The physical examination starts with an observation of the patient’s gait and sitting posture. Patients with FAI may avoid sitting erect in a chair. These patients may also have an antalgic gait, depending on the extent of the disease, and abductor weakness is common. Previous surgical scars are inspected to clarify the nature of previous procedures and to facilitate preoperative planning. A Trendelenburg test is used to assess abductor strength. During physical examination, the most common finding is the limited internal rotation of the hip, particularly with simultaneous hip flexion. The anterior impingement test is performed by passively flexing (90 degrees to 100 degrees), adducting (10 degrees to 20 degrees), and internally rotating (5 degrees to 20 degrees) the hip. This motion elicits the groin pain by moving the proximal anterolateral part of the femoral neck into contact with the rim of the acetabulum. A positive test can be indicative of anterior FAI. The Patrick test is performed by flexing, externally rotating, and abducting the hip by placing the ipsilateral foot on the contralateral knee. A positive test (i.e., the presence of groin pain) suggests the irritability of the hip joint and intra-articular hip disease. Finally, an examination of the lumbar spine and the entire limb is necessary to eliminate other sources of pain.

Imaging and diagnostic studies

Plain radiographs are the traditional imaging modality for this condition. They can include a standing or supine anteroposterior pelvic view, a cross-table lateral view with 15 degrees of internal rotation, and a Dunn view or a frog-leg lateral view. The rotation and tilt of the pelvic x-ray should be assessed by observing the symmetry of the obturator foramens and the distance of the symphysis pubis to the sacrococcygeal joint, respectively. The normal value for the latter is 47 mm in females and 32 mm in males. Acetabular inclination and femoral head coverage should be evaluated to rule out associated hip dysplasia (i.e., structural instability). Acetabular version can also be assessed by looking for the presence of a crossover sign, which indicates acetabular retroversion. In addition, joint space narrowing, subchondral sclerosis, and periarticular cysts should be noted as indicators of secondary articular degeneration. The cross-table lateral view is helpful to evaluate the femoral head–neck junction. The femoral head–neck offset, the head–neck offset ratio, and alpha angle can be measured with the use of this view. These measurements have been shown to demonstrate abnormal femoral head morphology that is observed with cam-type impingement, and they can also be analyzed with the 45-degree and 90-degree Dunn views or the frog-leg lateral radiograph.

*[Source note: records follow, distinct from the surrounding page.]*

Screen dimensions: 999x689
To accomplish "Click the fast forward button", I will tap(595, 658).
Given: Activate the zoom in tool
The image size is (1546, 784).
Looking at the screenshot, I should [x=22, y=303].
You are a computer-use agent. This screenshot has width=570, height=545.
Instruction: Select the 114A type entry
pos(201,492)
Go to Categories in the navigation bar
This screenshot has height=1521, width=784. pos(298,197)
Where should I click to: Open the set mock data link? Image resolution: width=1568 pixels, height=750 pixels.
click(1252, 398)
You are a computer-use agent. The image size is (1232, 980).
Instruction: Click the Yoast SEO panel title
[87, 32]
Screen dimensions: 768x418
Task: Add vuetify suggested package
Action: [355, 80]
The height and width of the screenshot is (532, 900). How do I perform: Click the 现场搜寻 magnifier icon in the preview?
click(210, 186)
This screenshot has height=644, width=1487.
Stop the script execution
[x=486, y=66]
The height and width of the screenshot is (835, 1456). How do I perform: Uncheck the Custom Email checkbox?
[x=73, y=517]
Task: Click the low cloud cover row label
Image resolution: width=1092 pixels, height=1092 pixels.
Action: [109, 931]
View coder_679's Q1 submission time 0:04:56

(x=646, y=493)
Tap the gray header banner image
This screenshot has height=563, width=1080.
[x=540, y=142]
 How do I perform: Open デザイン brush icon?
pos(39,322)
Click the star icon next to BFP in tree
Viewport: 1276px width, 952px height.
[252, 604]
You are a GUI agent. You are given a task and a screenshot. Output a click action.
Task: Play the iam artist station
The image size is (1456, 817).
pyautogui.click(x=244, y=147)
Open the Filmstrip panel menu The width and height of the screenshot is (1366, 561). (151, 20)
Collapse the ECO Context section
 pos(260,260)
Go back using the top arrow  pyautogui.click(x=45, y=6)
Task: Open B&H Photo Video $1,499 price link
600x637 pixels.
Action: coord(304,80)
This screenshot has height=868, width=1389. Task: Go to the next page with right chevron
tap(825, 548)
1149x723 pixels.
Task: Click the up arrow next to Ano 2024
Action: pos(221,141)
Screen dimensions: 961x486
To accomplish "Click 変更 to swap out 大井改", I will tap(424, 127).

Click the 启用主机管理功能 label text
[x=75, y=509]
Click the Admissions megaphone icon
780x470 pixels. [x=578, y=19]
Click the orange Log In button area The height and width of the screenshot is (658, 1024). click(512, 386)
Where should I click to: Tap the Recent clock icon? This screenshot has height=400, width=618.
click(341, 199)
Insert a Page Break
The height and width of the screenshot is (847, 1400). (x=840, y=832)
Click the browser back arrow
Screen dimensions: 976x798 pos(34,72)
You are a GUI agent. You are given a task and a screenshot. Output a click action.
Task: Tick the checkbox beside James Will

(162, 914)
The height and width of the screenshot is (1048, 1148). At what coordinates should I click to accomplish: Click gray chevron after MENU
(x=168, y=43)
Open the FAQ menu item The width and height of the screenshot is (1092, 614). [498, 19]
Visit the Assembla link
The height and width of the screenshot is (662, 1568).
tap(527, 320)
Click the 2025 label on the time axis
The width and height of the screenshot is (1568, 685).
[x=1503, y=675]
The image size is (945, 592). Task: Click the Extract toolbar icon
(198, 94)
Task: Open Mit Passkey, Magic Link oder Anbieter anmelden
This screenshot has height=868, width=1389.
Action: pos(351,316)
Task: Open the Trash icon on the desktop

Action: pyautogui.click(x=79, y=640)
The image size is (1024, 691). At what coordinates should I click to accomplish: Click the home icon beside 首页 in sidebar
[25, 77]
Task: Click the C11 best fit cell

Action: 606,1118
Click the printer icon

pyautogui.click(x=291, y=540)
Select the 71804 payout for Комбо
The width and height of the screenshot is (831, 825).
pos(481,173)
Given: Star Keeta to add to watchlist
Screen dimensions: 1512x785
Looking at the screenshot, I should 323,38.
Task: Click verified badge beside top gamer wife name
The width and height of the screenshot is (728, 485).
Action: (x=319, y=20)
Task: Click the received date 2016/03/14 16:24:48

The next step in imaging should be magnetic resonance arthrography. This modality is sensitive for detecting intra-articular abnormalities (e.g., labral tears, chondral defects), and it is also helpful for excluding other diagnoses (e.g., osteonecrosis of the femoral head, stress fracture, neoplasm, infection). When evaluating patients with FAI, a computed tomography scan with three-dimensional reconstruction is informative with regard to the osseous deformity. The contour of the femoral head–neck junction and the extent of the femoral-sided disease can be appreciated in detail. The version of the acetabulum and associated osseous anomalies of the acetabular rim can also be defined.

Finally, diagnostic intra-articular hip injections provide valuable information about the presence or absence of intra-articular disease. Patients with intra-articular hip diseases (e.g., labral tears) usually report significant pain relief after injection. Alternatively, patients who do not have any pain relief should be re-evaluated for other causes of extra-articular hip disease (e.g., abdominal wall hernia, trochanteric bursitis, spinal stenosis).